Data excerpts:
◇ ◇ ◇

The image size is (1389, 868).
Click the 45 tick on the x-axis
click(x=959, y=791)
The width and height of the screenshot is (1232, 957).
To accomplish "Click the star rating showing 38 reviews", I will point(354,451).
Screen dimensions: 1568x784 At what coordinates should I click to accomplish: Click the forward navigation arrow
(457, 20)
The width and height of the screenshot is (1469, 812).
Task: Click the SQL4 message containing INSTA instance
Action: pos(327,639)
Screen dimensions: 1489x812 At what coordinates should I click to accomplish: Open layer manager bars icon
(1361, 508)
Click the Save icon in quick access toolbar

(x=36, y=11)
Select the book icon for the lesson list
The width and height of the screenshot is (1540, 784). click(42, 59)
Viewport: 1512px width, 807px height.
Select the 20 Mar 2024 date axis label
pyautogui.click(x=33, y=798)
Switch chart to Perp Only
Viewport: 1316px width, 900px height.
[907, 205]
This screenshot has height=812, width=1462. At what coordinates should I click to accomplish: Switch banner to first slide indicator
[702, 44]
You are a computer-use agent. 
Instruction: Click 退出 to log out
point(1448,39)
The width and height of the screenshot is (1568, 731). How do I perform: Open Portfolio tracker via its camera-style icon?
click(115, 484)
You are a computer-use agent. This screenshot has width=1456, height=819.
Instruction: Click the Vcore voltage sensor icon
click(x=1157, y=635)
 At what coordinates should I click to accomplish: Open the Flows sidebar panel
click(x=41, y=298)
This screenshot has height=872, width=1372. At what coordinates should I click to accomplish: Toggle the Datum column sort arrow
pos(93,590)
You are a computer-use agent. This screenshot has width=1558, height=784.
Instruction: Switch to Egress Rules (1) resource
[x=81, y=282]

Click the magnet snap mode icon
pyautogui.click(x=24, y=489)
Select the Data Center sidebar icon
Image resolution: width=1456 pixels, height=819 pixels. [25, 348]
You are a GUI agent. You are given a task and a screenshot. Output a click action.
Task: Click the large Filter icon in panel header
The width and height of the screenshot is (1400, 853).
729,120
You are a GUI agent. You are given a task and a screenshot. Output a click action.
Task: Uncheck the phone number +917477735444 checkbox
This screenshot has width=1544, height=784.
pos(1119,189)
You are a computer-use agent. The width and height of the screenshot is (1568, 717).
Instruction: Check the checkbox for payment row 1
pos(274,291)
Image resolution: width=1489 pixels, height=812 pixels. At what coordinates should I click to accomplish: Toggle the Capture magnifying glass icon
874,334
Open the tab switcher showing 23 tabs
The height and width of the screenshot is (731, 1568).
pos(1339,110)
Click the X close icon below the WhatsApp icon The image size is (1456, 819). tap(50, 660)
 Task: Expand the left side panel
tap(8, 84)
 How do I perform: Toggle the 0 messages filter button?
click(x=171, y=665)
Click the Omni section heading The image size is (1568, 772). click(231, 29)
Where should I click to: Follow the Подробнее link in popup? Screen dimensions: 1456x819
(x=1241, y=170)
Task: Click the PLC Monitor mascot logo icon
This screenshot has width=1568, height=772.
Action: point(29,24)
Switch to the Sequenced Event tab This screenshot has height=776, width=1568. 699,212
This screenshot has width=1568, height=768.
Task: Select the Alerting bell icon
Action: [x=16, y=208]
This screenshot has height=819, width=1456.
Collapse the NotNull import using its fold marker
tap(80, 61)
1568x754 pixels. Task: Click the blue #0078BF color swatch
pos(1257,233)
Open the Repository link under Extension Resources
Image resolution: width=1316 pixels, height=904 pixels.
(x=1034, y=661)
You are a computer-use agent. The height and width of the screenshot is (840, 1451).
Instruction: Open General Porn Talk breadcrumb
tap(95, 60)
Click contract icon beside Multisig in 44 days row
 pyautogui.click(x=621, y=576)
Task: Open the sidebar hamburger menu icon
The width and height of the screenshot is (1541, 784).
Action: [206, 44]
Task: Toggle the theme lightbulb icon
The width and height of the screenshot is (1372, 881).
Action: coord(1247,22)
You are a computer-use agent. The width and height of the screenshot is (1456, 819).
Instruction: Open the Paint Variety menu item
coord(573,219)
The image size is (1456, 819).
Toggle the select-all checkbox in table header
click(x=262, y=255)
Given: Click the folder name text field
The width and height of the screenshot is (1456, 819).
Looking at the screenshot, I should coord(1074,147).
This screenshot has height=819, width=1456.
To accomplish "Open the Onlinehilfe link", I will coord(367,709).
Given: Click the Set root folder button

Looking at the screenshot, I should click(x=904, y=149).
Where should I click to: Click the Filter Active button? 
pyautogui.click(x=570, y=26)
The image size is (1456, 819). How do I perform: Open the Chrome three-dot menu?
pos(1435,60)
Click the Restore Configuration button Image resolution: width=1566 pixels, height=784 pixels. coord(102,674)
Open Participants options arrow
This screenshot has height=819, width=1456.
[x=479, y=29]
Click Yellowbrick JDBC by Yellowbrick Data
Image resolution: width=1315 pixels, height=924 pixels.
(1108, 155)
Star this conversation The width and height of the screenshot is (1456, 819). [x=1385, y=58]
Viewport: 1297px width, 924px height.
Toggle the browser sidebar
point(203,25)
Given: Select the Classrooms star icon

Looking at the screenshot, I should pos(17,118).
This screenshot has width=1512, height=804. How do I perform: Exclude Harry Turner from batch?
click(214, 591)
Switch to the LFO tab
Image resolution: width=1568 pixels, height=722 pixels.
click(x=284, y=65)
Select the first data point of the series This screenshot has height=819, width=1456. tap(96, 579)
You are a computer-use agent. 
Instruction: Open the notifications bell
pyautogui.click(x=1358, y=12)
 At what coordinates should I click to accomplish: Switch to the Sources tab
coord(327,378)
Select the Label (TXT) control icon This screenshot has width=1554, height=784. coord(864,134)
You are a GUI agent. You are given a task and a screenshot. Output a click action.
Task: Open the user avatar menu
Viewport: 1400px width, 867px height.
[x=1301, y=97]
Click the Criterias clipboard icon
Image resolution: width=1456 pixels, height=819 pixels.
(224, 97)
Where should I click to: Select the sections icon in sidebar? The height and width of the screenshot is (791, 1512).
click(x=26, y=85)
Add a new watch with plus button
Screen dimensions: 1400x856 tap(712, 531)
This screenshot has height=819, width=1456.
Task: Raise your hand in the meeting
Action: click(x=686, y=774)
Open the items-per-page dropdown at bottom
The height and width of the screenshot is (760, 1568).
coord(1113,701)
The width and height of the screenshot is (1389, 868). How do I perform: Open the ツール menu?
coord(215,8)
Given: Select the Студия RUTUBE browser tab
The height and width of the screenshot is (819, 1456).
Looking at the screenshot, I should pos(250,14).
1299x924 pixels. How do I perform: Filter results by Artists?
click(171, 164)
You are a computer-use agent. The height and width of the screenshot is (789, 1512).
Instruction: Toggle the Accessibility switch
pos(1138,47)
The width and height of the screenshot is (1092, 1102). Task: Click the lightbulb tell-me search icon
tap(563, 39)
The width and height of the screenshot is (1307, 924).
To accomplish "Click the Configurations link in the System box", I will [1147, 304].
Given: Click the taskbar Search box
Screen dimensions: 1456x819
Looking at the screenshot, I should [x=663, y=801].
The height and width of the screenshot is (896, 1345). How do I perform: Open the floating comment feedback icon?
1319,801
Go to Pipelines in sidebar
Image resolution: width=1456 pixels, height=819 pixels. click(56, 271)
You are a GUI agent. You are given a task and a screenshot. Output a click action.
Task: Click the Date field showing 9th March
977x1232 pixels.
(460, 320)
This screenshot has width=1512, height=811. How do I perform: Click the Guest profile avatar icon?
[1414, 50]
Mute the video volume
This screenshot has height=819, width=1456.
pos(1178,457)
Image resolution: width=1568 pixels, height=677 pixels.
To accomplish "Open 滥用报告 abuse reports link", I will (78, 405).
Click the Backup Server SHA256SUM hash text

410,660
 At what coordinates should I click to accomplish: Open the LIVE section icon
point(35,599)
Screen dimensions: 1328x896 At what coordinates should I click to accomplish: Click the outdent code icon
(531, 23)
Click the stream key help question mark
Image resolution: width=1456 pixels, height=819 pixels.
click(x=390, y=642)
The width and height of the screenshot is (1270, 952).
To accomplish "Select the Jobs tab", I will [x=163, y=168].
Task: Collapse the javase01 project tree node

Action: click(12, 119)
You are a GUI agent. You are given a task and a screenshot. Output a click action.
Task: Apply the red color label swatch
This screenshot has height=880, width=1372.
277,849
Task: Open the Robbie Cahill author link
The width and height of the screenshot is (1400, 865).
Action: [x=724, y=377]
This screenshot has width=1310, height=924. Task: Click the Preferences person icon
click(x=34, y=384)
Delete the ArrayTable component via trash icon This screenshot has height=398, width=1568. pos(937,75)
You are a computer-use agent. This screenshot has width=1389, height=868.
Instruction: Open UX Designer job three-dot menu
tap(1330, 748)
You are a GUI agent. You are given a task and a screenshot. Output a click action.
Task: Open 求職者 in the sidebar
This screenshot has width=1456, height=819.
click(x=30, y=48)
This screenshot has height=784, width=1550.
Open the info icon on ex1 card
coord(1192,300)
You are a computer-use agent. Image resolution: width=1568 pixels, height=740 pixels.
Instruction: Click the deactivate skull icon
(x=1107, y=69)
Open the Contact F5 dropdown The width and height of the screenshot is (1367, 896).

◇ ◇ ◇

■ To do ■
Extract from the records above the lines from the one containing "At what coordinates should I click to accomplish: Open the Flows" to the one containing "Task: Uncheck the", both lines included, exactly as they appear and with nothing else.

■ Exercise response ■
 At what coordinates should I click to accomplish: Open the Flows sidebar panel
click(x=41, y=298)
This screenshot has height=872, width=1372. At what coordinates should I click to accomplish: Toggle the Datum column sort arrow
pos(93,590)
You are a computer-use agent. This screenshot has width=1558, height=784.
Instruction: Switch to Egress Rules (1) resource
[x=81, y=282]

Click the magnet snap mode icon
pyautogui.click(x=24, y=489)
Select the Data Center sidebar icon
Image resolution: width=1456 pixels, height=819 pixels. [25, 348]
You are a GUI agent. You are given a task and a screenshot. Output a click action.
Task: Click the large Filter icon in panel header
The width and height of the screenshot is (1400, 853).
729,120
You are a GUI agent. You are given a task and a screenshot. Output a click action.
Task: Uncheck the phone number +917477735444 checkbox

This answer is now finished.